### Records for this task
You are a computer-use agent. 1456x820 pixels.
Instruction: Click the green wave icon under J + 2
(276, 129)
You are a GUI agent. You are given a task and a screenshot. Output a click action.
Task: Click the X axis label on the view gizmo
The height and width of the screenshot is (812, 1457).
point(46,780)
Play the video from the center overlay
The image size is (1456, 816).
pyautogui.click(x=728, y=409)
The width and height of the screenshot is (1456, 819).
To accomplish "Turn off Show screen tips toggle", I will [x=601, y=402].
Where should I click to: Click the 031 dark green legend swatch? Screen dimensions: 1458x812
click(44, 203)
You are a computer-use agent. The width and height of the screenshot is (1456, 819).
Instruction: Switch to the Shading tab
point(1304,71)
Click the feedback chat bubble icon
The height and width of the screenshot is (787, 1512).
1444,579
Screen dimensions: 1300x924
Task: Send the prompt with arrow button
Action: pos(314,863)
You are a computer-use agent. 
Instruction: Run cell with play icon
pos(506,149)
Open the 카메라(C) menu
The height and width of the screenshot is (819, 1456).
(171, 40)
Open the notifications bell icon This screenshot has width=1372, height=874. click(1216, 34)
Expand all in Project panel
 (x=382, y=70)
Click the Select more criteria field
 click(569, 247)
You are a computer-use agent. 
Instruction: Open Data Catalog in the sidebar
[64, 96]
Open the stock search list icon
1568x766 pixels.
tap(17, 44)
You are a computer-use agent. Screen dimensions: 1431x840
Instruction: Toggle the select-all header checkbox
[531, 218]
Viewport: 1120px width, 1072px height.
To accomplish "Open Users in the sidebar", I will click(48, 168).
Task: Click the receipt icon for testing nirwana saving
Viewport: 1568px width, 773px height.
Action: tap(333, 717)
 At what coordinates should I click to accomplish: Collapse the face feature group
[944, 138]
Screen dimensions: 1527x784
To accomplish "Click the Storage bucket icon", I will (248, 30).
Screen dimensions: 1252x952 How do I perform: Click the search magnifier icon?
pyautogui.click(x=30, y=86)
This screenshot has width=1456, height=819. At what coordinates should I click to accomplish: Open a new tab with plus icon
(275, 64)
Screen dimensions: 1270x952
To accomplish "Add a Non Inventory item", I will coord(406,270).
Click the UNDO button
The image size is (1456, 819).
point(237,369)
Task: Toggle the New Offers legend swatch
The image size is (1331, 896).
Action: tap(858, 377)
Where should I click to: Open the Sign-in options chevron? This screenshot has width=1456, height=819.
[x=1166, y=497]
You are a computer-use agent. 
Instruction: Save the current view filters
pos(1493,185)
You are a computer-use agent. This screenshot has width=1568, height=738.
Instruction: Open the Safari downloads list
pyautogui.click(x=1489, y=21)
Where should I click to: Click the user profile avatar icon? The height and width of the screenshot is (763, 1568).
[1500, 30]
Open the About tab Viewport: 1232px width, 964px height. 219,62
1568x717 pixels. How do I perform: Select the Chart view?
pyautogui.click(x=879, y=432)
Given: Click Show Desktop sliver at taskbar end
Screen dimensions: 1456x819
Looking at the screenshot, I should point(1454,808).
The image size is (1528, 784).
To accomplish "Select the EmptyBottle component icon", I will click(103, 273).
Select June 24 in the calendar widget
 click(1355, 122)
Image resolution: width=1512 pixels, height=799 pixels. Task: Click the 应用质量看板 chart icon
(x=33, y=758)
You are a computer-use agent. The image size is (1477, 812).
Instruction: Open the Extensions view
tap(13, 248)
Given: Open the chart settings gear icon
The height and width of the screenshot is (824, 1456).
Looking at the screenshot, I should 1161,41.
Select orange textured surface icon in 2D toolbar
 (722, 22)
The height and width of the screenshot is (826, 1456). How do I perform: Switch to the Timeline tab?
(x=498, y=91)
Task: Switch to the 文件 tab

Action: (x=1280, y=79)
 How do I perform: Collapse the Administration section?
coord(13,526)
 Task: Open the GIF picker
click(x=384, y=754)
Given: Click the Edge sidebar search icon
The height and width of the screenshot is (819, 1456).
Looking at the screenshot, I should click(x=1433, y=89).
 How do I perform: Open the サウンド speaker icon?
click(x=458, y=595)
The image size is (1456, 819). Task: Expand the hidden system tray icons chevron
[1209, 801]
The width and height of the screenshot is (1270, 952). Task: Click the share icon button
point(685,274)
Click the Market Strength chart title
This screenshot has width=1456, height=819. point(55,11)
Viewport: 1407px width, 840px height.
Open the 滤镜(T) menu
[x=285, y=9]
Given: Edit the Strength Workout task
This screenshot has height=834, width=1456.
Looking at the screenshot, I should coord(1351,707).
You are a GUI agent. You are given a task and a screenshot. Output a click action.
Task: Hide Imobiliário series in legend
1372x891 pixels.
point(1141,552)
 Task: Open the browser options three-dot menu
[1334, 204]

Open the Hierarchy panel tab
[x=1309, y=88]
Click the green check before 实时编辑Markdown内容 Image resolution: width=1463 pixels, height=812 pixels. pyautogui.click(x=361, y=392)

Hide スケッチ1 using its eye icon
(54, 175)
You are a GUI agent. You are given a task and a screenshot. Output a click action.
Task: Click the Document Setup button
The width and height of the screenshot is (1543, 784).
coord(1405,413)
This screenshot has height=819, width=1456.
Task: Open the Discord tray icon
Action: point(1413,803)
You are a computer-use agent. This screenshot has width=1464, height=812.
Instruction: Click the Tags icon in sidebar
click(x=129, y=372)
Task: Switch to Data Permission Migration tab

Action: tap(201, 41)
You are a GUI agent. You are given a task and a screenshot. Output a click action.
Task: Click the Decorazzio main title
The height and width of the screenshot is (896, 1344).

### Task prompt
The task calls for all lines in the entries that hold "computer".

### Task result
You are a computer-use agent. 1456x820 pixels.
You are a computer-use agent. The width and height of the screenshot is (1456, 819).
You are a computer-use agent. 
You are a computer-use agent. 
You are a computer-use agent. Screen dimensions: 1431x840
You are a computer-use agent. 
You are a computer-use agent. This screenshot has width=1568, height=738.
You are a computer-use agent. The image size is (1477, 812).
You are a computer-use agent. This screenshot has width=1464, height=812.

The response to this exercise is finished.